More than five months later, however, LeClair is still awaiting the results of that investigation.

Ottawa police said Friday that investigators are continuing to review materials from the diocese, including the audit, and conducting interviews. The investigation is expected to conclude “in the next few months.”

LeClair remains on sabbatical while the police finish their probe.

“I can only say that we are now in March and the sword continues to hang over Father Joe’s head,” LeClair’s lawyer, Ian Stauffer, told the Citizen in an email exchange this week.

“Your readers are surely asking: why would the Archbishop, who clearly knows his own parishioners are totally opposed to prolonging a good man’s agony, ask the police to spend taxpayers’ money to deal with an internal issue?”

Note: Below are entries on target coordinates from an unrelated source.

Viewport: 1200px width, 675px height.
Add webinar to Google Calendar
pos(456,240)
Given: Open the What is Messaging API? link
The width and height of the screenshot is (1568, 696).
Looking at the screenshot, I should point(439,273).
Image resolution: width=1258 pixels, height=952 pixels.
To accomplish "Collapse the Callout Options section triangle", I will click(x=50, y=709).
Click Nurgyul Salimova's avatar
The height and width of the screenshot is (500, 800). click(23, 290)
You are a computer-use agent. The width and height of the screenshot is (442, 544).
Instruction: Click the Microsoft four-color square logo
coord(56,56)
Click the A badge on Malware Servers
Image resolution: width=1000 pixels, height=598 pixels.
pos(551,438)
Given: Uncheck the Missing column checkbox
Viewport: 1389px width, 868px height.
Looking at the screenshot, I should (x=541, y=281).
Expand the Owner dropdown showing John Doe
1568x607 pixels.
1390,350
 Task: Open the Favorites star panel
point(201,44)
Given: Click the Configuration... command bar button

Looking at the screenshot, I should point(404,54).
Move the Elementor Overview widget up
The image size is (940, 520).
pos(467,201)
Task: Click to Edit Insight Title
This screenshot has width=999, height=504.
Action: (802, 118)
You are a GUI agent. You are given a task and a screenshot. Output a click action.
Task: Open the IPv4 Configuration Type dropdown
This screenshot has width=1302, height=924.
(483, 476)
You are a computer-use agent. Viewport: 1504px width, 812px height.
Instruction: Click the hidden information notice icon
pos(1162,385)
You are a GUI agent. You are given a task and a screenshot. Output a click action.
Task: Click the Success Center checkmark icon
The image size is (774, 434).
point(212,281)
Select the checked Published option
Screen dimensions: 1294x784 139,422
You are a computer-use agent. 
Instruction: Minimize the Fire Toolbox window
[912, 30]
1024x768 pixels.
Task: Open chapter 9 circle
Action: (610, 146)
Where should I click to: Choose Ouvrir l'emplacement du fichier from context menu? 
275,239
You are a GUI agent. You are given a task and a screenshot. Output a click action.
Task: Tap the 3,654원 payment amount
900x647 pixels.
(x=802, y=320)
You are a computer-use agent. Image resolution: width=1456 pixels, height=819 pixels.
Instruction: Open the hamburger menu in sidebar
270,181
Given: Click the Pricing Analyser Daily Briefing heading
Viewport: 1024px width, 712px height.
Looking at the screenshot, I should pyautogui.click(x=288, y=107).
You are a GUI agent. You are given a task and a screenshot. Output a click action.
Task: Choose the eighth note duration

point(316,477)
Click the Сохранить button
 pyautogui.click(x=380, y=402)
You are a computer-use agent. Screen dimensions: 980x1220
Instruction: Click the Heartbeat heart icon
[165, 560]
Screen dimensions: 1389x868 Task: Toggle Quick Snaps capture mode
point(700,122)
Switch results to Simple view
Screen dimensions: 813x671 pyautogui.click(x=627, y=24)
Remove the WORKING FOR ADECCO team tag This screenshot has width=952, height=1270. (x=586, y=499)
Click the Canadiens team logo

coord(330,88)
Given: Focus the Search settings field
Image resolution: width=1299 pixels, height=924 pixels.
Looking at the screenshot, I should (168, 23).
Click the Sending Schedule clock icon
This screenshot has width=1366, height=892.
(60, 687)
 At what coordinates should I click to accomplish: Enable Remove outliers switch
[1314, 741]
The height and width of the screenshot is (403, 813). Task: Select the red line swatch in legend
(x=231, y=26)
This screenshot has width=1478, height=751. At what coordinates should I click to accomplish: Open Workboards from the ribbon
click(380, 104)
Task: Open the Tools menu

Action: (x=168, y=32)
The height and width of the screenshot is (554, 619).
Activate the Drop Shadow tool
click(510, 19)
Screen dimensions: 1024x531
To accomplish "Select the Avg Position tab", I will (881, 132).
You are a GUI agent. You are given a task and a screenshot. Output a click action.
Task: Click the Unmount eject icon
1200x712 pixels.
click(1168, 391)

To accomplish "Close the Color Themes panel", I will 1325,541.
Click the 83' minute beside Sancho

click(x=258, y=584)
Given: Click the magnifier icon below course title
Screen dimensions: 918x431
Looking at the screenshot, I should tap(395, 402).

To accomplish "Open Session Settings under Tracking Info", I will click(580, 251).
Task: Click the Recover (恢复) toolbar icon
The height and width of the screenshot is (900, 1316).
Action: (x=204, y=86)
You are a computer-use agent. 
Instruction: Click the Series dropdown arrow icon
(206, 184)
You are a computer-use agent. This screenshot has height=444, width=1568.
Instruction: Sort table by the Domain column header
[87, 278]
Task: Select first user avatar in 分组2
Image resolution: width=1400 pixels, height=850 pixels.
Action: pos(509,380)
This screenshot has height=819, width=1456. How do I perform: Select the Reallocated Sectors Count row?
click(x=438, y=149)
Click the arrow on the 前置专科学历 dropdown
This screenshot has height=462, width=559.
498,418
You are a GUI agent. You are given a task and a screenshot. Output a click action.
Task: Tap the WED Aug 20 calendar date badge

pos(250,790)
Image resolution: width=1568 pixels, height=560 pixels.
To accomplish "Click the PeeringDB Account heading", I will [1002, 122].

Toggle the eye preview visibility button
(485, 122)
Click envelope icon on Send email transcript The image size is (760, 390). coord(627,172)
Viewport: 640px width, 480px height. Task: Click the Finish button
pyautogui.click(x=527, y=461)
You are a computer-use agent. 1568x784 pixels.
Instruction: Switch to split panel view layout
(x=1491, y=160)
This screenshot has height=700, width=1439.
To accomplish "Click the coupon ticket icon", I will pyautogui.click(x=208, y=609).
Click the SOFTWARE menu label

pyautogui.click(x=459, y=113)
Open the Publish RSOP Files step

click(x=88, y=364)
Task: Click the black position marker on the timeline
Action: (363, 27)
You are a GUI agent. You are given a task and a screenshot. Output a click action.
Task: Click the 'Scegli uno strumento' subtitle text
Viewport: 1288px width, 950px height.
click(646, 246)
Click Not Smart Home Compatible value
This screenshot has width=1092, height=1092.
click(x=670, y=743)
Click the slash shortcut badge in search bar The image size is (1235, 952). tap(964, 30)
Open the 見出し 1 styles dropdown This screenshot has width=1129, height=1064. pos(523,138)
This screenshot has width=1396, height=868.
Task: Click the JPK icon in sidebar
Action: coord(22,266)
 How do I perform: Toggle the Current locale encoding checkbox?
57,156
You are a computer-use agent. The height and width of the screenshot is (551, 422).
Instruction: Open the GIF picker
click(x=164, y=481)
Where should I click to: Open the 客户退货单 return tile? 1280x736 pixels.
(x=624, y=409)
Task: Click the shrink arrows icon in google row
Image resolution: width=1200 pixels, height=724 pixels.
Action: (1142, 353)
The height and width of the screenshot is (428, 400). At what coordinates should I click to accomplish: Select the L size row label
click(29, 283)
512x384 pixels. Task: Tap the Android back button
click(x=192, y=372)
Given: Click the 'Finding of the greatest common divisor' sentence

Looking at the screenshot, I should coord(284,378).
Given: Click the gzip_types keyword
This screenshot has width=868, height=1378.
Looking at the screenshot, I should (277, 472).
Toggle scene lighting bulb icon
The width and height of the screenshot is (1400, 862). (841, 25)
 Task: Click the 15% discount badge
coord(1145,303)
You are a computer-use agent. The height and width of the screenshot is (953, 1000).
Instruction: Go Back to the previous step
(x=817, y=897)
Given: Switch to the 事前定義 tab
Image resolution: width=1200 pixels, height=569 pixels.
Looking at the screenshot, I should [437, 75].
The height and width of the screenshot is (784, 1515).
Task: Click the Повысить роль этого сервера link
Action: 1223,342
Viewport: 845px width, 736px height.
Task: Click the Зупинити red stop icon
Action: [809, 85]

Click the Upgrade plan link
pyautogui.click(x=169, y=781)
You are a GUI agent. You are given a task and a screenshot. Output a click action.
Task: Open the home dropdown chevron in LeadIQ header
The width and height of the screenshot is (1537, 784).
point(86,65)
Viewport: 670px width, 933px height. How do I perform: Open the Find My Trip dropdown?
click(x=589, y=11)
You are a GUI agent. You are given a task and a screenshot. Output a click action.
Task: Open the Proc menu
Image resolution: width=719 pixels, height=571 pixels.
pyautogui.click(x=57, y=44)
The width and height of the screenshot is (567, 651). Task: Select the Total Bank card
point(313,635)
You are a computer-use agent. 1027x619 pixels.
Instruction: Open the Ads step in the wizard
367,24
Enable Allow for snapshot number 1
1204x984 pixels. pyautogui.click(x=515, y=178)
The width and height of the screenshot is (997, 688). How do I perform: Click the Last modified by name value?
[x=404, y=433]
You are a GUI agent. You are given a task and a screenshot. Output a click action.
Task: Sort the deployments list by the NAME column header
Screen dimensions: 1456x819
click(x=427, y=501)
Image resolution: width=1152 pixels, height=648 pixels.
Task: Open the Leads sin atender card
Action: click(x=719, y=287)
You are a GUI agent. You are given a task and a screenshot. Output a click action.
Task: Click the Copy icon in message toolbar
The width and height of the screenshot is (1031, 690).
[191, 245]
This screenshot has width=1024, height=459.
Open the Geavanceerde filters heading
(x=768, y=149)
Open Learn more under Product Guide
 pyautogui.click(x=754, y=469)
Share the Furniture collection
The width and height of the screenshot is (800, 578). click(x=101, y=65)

Stauffer said the case should never have been handed to the police.

“This decision was made despite strenuous objections from the parish council and hundreds of parishioners,” he said.

“I am personally not aware of one person, other than the Archbishop, who has asked the Ottawa Police Service to become involved.”

Stauffer said the diocese has refused to give LeClair the audit that triggered the police investigation, even though his client co-operated fully in the preparation of that report.

Diocesan officials refused comment Friday on Stauffer’s contentions.

LeClair admitted in April that he had a gambling problem. He was subsequently removed from the parish and spent four months at Southdown Institute, where he received addiction counselling.

An immensely popular priest, LeClair has denied taking church money or using it to gamble.

The Citizen revealed that LeClair racked up personal credit card bills of more than $490,000 in 2009 and 2010 while gambling heavily at Casino du Lac-Leamy. It also found that he could write cheques to himself without receipts; that Sunday collections were kept in an unlocked office and often not counted until days later; and that the church’s finance committee did not meet to review financial statements.

According to new rules issued by the diocese, collection money must now be stored in “tamper-evident” bags; all cheques issued by a parish must be counter-signed; and church finance committees must meet at least four times a year.

Other rules have also been established for bill payments, electronic banking, credit card use, financial reporting, budgeting, tax filing, audits and computer security.

© Copyright (c) The Ottawa Citizen

1 Response to Accountants to enforce strict rules at Ottawa Catholic churches

  1. Sylvia says:

    Some good news out of this mess: the implementation of “strict new financial rules at local churches.” Long long long overdue!